### TASK INPUTS ###

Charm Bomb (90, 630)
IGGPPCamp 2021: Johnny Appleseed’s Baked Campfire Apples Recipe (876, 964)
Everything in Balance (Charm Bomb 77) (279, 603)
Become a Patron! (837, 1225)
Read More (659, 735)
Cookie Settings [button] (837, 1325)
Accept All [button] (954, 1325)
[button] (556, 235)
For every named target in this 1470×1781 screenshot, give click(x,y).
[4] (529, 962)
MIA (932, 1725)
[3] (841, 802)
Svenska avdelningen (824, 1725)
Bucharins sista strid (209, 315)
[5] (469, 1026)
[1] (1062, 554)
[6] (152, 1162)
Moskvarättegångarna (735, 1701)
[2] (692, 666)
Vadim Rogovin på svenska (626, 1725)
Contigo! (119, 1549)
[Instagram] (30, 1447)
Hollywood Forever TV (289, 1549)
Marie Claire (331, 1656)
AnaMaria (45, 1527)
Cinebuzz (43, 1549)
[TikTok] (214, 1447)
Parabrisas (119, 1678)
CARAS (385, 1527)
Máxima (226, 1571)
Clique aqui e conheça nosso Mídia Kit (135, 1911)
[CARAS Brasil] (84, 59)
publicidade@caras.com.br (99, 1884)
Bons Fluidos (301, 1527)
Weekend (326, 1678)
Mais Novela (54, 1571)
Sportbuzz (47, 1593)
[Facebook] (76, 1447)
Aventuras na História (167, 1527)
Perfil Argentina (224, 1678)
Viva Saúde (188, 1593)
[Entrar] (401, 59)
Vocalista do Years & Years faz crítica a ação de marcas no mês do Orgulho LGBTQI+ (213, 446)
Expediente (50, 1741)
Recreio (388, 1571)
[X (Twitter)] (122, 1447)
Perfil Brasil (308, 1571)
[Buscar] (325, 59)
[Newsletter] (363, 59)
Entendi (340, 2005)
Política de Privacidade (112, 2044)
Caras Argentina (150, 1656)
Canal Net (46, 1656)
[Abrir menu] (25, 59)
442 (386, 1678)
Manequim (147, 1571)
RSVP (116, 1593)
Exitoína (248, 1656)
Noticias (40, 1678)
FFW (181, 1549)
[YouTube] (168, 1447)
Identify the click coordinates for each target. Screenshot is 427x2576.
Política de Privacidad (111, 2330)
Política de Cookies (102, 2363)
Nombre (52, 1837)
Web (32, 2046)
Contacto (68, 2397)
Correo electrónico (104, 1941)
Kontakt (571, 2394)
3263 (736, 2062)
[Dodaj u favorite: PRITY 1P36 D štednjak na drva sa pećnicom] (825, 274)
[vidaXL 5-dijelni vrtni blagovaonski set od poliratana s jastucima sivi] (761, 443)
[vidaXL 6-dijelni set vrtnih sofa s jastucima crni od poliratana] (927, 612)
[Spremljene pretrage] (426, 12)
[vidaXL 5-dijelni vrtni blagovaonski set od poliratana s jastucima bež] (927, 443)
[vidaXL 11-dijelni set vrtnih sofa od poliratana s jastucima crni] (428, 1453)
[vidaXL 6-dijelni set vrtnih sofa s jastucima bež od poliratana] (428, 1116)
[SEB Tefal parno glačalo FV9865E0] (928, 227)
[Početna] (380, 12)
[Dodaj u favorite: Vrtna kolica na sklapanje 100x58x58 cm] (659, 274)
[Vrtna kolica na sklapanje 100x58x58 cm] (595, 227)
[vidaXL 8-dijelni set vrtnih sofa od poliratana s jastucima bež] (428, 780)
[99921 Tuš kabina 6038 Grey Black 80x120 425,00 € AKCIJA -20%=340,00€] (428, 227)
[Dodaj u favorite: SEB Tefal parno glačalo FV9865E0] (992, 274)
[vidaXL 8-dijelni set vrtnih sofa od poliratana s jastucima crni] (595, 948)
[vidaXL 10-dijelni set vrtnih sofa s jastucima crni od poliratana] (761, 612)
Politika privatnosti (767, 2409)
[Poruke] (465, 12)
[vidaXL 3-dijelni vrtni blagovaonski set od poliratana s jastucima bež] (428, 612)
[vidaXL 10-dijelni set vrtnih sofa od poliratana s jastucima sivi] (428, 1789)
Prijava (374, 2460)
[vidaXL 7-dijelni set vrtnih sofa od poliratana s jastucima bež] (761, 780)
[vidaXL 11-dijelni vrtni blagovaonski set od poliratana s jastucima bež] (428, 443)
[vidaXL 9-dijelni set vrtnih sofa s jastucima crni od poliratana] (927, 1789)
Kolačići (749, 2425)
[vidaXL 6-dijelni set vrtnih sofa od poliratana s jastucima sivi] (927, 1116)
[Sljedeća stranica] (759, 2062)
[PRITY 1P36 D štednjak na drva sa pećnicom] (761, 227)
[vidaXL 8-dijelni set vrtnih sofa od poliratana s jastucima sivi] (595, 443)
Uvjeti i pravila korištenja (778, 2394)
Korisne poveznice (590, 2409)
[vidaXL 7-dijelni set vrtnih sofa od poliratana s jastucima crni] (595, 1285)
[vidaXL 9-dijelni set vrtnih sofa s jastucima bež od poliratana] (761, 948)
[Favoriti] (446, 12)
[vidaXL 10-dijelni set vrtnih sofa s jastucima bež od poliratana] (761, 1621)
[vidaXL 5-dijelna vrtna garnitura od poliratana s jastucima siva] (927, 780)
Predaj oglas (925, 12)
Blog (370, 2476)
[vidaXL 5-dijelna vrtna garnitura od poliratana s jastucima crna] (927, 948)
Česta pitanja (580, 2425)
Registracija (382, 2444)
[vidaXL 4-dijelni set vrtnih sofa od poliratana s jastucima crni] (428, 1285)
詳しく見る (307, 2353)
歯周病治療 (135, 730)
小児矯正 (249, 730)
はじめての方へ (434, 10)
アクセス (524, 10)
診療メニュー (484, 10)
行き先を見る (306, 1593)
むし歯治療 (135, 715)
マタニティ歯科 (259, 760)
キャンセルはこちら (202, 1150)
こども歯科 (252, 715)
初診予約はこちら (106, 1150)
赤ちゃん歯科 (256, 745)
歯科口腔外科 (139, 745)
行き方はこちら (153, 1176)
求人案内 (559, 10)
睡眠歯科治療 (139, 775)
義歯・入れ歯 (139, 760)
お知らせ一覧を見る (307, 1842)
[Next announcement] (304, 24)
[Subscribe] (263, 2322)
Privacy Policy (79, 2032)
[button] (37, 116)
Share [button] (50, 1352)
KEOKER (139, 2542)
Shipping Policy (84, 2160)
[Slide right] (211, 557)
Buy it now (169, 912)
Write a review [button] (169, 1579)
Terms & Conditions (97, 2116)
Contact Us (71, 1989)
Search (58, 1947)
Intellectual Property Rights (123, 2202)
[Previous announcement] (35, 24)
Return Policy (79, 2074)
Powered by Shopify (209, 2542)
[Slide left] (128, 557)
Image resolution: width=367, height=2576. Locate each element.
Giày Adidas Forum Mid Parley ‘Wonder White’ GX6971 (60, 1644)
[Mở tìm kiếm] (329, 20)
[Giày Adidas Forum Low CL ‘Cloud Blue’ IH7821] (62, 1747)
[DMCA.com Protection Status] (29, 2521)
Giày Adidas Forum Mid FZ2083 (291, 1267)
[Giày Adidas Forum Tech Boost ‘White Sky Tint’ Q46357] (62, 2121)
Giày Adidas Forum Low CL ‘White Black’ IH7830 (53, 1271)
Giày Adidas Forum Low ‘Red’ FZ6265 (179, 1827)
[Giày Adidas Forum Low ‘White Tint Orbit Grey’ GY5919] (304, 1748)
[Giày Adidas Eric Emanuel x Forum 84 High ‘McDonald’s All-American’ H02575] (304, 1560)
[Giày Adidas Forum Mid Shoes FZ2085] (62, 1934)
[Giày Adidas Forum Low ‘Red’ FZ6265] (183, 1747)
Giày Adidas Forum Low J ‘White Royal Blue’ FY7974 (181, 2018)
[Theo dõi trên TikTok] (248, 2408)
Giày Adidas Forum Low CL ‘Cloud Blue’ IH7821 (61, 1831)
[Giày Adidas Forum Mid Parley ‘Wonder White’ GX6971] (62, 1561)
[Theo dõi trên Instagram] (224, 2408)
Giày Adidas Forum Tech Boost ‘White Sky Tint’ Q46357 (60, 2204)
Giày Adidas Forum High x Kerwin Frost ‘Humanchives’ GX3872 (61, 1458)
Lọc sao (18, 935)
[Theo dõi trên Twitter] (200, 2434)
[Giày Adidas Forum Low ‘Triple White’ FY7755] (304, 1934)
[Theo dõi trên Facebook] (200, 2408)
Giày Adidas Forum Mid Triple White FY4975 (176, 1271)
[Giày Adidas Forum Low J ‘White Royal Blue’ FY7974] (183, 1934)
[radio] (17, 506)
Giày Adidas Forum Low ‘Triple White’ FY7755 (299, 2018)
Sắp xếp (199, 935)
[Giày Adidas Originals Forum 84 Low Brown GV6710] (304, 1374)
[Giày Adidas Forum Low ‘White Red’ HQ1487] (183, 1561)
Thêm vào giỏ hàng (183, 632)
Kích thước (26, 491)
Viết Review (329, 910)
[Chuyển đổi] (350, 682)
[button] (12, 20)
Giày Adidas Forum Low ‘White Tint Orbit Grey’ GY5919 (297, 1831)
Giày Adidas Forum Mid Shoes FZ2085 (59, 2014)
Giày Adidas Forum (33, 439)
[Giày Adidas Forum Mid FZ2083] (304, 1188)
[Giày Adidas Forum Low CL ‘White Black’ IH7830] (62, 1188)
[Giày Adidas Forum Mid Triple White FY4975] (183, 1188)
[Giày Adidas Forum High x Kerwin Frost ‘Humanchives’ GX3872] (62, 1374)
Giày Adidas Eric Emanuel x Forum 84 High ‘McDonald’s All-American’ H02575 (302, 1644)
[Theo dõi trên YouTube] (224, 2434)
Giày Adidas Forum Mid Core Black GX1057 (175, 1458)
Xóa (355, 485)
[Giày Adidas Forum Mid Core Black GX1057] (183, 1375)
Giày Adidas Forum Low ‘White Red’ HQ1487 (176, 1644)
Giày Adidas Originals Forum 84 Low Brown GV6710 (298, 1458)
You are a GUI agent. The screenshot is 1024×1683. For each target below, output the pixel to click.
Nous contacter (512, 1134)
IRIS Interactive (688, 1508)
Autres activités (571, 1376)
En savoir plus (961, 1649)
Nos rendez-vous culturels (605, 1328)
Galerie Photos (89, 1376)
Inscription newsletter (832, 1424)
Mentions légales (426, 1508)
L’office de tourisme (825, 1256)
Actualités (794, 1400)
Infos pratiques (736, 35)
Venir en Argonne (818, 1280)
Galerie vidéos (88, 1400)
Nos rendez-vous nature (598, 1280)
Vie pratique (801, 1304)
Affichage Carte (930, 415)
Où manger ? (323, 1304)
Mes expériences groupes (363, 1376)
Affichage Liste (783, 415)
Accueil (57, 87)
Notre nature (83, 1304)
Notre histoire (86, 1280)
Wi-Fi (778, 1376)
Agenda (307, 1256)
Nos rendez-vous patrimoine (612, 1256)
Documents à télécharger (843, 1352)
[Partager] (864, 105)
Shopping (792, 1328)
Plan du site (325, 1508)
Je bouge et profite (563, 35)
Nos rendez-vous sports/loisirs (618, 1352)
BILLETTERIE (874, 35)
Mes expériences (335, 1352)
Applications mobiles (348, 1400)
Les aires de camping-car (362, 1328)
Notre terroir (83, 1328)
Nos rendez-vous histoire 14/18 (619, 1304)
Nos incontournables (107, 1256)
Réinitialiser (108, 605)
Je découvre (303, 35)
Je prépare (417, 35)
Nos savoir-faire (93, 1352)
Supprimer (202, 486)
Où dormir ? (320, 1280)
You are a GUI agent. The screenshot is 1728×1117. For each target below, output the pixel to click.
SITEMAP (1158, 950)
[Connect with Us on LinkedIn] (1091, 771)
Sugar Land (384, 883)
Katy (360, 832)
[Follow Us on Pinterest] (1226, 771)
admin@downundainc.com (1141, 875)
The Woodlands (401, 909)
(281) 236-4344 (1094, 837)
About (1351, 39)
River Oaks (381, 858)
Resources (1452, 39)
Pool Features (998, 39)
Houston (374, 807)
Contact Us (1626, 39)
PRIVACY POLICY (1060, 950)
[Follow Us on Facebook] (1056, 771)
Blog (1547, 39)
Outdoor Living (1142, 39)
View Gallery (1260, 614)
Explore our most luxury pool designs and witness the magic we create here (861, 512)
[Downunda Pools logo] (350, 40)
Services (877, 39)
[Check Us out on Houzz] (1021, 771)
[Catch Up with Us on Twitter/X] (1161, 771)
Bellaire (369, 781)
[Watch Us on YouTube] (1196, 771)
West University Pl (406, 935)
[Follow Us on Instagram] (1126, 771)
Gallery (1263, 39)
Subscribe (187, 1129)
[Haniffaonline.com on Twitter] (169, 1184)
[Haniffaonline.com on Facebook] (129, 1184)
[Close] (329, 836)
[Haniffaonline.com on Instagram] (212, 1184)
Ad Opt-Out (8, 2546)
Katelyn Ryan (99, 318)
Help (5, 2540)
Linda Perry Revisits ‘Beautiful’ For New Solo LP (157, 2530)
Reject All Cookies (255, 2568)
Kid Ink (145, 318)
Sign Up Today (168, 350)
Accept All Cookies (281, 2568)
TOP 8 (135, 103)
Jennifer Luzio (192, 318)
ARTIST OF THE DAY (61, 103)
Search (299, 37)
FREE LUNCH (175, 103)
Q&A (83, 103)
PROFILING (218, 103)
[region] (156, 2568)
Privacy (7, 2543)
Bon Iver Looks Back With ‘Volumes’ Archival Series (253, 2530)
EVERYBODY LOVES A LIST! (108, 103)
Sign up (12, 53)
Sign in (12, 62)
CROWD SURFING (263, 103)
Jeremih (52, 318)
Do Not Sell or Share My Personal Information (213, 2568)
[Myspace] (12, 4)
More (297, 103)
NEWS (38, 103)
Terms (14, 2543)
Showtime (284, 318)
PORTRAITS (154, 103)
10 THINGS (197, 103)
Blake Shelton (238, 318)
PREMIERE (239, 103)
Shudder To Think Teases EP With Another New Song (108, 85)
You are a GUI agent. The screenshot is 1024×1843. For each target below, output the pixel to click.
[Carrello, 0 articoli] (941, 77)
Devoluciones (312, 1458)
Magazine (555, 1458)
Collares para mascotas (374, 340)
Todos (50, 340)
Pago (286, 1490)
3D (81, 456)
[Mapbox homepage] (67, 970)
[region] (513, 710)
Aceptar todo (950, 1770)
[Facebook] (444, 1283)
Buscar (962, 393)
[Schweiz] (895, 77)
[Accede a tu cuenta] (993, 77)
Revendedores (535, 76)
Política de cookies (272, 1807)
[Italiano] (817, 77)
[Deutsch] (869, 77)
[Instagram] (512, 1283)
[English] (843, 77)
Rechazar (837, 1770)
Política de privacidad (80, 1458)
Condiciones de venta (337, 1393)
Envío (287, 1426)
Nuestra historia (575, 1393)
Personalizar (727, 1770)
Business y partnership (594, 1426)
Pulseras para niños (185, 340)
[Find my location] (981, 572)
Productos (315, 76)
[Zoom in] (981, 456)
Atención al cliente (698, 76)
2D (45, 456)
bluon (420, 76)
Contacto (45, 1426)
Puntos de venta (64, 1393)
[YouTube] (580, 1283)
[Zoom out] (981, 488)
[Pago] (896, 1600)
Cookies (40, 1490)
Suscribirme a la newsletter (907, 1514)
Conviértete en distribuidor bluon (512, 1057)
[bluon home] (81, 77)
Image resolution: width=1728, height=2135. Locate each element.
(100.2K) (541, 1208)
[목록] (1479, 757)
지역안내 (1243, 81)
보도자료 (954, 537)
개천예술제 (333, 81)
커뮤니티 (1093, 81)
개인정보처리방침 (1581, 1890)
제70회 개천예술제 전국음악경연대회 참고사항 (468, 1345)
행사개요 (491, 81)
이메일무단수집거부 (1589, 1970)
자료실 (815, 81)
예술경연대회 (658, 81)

###

WORK INSTRUCTION -
The output should be exactly the lines above from the line containing "[Check Us out on Houzz] (1021, 771)" to the line containing "[Close] (329, 836)", inclusive, with no other lines.

EXERCISE RESULT -
[Check Us out on Houzz] (1021, 771)
[Catch Up with Us on Twitter/X] (1161, 771)
Bellaire (369, 781)
[Watch Us on YouTube] (1196, 771)
West University Pl (406, 935)
[Follow Us on Instagram] (1126, 771)
Gallery (1263, 39)
Subscribe (187, 1129)
[Haniffaonline.com on Twitter] (169, 1184)
[Haniffaonline.com on Facebook] (129, 1184)
[Close] (329, 836)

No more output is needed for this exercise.